Recuerdo perfectamente la conversación que hace ya muchos años, habíamos mantenido en una parada de autobús perdida en medio de ninguna parte:

-¡Joder! ¡Ni siquiera sé escribir! -Me lamentaba dando un puntapié a una piedra solitaria.

-Puede que no sepas y quizás tampoco sea una gran historia. Es posible -me respondió- pero sí sé que la escribirás fielmente, contando toda la verdad tal y como fue, sin falsedades ni manipulaciones. Y la verdad es lo único que importa, ¿no? -dijo enigmáticamente mientras sonreía y se apartaba el largo flequillo que le ocultaba medio rostro y que la hacía tan especial.

-Me pregunto a quién le importa realmente -le repliqué cansado.

-A mí me importa -contestó-. Y en el fondo de tu corazón sabes que a ti también.

Me miró de nuevo escrutándome con su penetrante mirada. ¡Maldita sea! Tenía razón. Y puede que fuese lo único que realmente importaba. La cruda verdad a todo el que esté dispuesto a enfrentarse a ella.

-Pero ¿quién está dispuesto a enfrentarse a la verdad? Nadie quiere que le molesten y le sacudan de su cómoda vida. ¿Qué sentido tiene todo esto? -Volví a quejarme.

-Lo que tú escribas, estará ahí para quién quiera escuchar -replicó-. ¿Y sabes? Siempre hay alguien dispuesto a recibirla. Sólo están ahí esperando a que alguien se la recuerde.
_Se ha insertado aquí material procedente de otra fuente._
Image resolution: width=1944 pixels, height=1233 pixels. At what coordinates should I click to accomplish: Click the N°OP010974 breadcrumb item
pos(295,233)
Eso es todo -dijo sonriendo mientras el sol se reflejaba en su largo y liso pelo castaño.

El autobús avanzaba por la desértica carretera y se aproximaba ya a la parada.

-Bueno. Me voy. Es mi hora. Cuídate mucho y deja de lado ese cinismo. No te va a ayudar mucho de ahora en adelante -Me dijo cariñosamente mientras le hacía un gesto al bus.

-¿Cínico yo? -dije mientras sonreía irónicamente haciéndome el ofendido- ¡Por favor! ¿Desde cuándo?

Ni se me molestó en contestarme e ignorando mi comentario, se acercó, me dio un besó en la mejilla mientras me daba un último y fuerte abrazo y sin añadir una sola palabra más desapareció, quién sabe si para siempre de mi vida, dejándome un vacío que no supe apreciar en toda su magnitud hasta ese preciso instante de mi vida.